_AUFGABENBESCHREIBUNG:_ Führe den Bericht über das Urteil zur Rückzahlung eines stornierten Reisepreises im Anschluss an seinen letzten Satz weiter.

---------- BEREITGESTELLTER AUSZUG ----------

Reise für Sommer 2020 bereits zwei Jahre zuvor gebucht
Der Kläger buchte für sich und seine Frau im August 2018 bei der Beklagten eine mehrtägige Flugreise nach Kanada gebucht, die – nach Umbuchung – im Juli/August 2020 stattfinden sollte. Er zahlte den Preis von gut 6.000 Euro an die Beklagte. Nach den Reisebedingungen entfällt im Fall des Rücktritts der Anspruch auf den vereinbarten Reisepreis. Der Reiseveranstalter kann dann jedoch eine angemessene Entschädigung verlangen, die bis zum 31. Tag vor Reisebeginn 25% des Reisepreises beträgt. Keine Entschädigung kann verlangt werden, "wenn am Bestimmungsort oder in unmittelbarer Nähe unvermeidbare, außergewöhnliche Umstände auftreten, die die Durchführung der Pauschalreise...erheblich beeinträchtigen". Mitte März 2020 teilte der Kläger der Beklagten mit, dass er unter Symptomen des Corona-Virus leide und die Reise im Hinblick auf die Umstände unter anderem in Kanada storniere. Eine angebotene Verschiebung der Reise auf das Folgejahr lehnte er ab und begehrte vor dem Landgericht Rückzahlung des vollen Reisepreises. Die Beklagte zahlte nach Klageerhebung 90% zurück. Das LG verurteilte die Beklagte auch zur Zahlung der zwischen den Parteien streitigen restlichen 10%.
OLG bestätigt: Reisepreis vollständig zurückzuerstatten
Die Berufung hiergegen hatte auch vor dem OLG keinen Erfolg. Der Kläger könne Rückerstattung auch des restlichen Reisepreises verlangen, bestätigte das OLG. Die Beklagte habe durch das eindeutig als Rücktritt auszulegende Schreiben des Klägers vom März 2020 ihren Anspruch auf den Reisepreis verloren. Die Beklagte habe keinen Anspruch auf Entschädigung für die Stornierung in Höhe von den hier geltend gemachten 10% des Reisepreises. Der Entschädigungsanspruch sei vielmehr gemäß den Reisebedingungen im Hinblick auf vorliegende unvermeidbare außergewöhnliche Umstände, die die Reisedurchführung beeinträchtigten, ausgeschlossen.

---------- DATENSÄTZE ----------

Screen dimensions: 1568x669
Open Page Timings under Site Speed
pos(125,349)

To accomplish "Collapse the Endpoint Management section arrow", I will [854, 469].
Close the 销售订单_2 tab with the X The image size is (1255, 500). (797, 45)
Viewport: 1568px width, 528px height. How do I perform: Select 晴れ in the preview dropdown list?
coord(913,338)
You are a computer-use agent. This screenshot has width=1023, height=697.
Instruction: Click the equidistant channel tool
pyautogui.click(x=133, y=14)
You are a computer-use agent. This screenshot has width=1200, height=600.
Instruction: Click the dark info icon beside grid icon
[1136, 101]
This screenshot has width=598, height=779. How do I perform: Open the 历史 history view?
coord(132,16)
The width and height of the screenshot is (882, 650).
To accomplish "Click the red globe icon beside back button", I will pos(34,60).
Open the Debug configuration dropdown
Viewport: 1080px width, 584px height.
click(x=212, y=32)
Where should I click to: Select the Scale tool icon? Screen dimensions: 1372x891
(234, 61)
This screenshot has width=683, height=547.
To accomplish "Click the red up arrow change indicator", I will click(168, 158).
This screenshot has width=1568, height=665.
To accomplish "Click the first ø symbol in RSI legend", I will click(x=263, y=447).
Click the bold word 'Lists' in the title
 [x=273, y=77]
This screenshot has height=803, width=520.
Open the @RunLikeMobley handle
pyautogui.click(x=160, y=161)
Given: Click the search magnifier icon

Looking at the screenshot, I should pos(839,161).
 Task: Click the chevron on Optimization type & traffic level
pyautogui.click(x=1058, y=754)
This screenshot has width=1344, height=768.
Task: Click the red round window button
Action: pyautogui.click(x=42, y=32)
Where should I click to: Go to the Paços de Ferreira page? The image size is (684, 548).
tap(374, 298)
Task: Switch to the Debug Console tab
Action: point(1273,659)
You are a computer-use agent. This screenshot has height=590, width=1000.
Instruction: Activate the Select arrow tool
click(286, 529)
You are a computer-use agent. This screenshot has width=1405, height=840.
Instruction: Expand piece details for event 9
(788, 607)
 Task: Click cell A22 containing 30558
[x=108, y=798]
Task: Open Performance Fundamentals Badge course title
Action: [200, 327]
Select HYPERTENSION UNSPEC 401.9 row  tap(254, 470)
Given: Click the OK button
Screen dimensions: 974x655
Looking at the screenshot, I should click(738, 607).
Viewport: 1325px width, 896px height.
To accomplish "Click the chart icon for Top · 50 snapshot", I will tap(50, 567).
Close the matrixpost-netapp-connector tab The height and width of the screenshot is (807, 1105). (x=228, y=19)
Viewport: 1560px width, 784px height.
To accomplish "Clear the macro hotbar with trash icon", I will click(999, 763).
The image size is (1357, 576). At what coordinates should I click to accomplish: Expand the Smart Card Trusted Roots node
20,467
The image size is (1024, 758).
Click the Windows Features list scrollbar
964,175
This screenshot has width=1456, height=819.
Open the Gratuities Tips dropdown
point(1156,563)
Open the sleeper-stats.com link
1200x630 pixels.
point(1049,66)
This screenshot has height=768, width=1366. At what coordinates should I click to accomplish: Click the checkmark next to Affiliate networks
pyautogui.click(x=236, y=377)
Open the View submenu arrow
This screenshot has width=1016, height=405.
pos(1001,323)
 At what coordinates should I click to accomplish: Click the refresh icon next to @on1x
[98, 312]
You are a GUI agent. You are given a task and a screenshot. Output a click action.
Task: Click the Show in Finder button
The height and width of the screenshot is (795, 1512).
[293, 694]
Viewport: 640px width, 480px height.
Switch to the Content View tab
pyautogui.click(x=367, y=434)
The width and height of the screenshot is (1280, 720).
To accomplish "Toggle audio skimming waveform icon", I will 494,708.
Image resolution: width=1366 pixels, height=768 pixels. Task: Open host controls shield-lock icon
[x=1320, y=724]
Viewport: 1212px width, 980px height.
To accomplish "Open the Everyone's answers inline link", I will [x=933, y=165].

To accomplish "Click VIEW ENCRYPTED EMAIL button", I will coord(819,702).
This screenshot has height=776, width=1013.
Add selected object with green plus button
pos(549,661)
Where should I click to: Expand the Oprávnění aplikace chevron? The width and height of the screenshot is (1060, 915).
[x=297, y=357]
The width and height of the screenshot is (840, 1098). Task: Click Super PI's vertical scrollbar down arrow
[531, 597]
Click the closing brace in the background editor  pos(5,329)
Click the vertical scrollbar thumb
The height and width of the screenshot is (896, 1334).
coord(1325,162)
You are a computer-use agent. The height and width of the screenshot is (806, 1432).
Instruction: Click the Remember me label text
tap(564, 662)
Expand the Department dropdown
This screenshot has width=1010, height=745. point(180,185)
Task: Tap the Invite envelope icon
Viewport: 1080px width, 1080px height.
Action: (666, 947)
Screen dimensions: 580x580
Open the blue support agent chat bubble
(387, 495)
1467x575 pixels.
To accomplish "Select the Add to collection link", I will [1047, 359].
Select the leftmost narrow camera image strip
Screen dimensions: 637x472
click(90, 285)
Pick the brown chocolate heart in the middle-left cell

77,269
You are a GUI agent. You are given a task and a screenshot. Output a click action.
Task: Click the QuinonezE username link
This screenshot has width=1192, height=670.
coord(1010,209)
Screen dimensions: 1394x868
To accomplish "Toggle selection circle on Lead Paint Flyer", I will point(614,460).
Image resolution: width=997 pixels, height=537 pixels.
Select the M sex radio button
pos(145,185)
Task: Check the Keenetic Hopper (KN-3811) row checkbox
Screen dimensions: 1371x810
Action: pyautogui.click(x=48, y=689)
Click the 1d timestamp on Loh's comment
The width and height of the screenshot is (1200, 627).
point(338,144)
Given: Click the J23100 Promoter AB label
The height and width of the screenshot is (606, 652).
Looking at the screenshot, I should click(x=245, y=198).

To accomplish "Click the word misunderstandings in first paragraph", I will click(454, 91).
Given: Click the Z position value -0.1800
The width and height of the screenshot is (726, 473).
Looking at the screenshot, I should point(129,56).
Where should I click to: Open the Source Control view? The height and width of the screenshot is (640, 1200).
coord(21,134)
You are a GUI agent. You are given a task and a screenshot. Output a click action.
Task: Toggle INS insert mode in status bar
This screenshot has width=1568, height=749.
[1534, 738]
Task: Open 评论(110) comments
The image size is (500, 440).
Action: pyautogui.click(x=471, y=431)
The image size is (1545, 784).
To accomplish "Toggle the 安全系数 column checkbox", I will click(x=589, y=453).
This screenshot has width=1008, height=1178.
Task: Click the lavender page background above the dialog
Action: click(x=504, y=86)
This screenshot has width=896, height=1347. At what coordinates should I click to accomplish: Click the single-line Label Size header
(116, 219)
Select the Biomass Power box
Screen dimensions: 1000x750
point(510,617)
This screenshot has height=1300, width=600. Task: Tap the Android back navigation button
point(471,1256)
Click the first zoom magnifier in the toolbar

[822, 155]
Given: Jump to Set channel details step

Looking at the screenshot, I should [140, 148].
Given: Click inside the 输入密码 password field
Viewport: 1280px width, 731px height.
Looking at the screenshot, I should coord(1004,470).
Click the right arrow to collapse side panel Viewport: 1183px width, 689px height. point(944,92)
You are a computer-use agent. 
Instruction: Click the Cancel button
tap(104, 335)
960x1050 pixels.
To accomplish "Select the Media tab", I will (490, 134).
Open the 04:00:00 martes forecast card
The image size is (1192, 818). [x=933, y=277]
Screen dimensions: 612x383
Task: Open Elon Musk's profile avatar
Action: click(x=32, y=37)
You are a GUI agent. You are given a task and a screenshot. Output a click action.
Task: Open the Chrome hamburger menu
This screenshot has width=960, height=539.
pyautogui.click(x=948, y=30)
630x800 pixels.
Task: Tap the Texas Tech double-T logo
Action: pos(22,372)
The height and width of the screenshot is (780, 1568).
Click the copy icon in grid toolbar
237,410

----------

_ERGEBNIS DER ÜBUNG:_
Vorliegen einer Beeinträchtigung aus ex-ante-Sicht zu beurteilen
Ob eine derartige Beeinträchtigung vorliege, sei prognostisch – ex ante - zum Zeitpunkt der Rücktrittserklärung zu beurteilen. Auf spätere – zwischen Rücktrittserklärung und ursprünglich geplantem Reisebeginn – eintretende geänderte Umstände zugunsten oder zulasten einer Partei komme es nicht mehr an. Dabei bestehe ein Rücktrittsrecht wegen nicht voraussehbarer höherer Umstände schon dann, "wenn mit dem Eintritt des schädigenden Ereignisses mit erheblicher, und nicht erst dann, wenn mit ihm mit überwiegender Wahrscheinlichkeit zu rechnen ist". Eine Eintrittswahrscheinlichkeit ab einer Größenordnung von 20 bis 25% genüge in der Regel. Dies markiere zugleich "die Grenze zwischen lediglich subjektiv empfundenen Gefahren und einer sachlich begründeten Befürchtung für erhebliche Beeinträchtigungen".
Erhebliche Wahrscheinlichkeit für schädigendes Ereignis gegeben
Diese erhebliche Wahrscheinlichkeit habe hier bestanden, meint das OLG. Die Parteien seien sich einig, dass bei Kündigung bereits Reisebeschränkungen bestanden und es sich bei dem bis dahin völlig unbekannten SARS-CoV-2-Virus und der möglichen Pandemie um ein unberechenbares Geschehen handele, für dessen weitere Entwicklung im März 2020 keine sicheren oder auch nur belastbaren Prognosen aufgestellt werden konnten. Könne bei zwei Alternativen keine Aussage über die Wahrscheinlichkeit des Eintritts der einen oder anderen gemacht werden, bestehe eine Wahrscheinlichkeit von jeweils 50% zu 50%. Soweit zwischen Rücktritt und Reisebeginn ein Zeitraum von vier Monaten gelegen habe, habe der Kläger auch nicht noch abwarten müssen, wie sich die Verbreitung und die Gefahren der Pandemie weiterentwickelten. Eine derartige Wartefrist sei gesetzlich nicht vorgesehen. Ein Zuwarten sei dem Reisenden auch nicht zumutbar. Gegen das Urteil ist die Revision zum BGH zugelassen worden.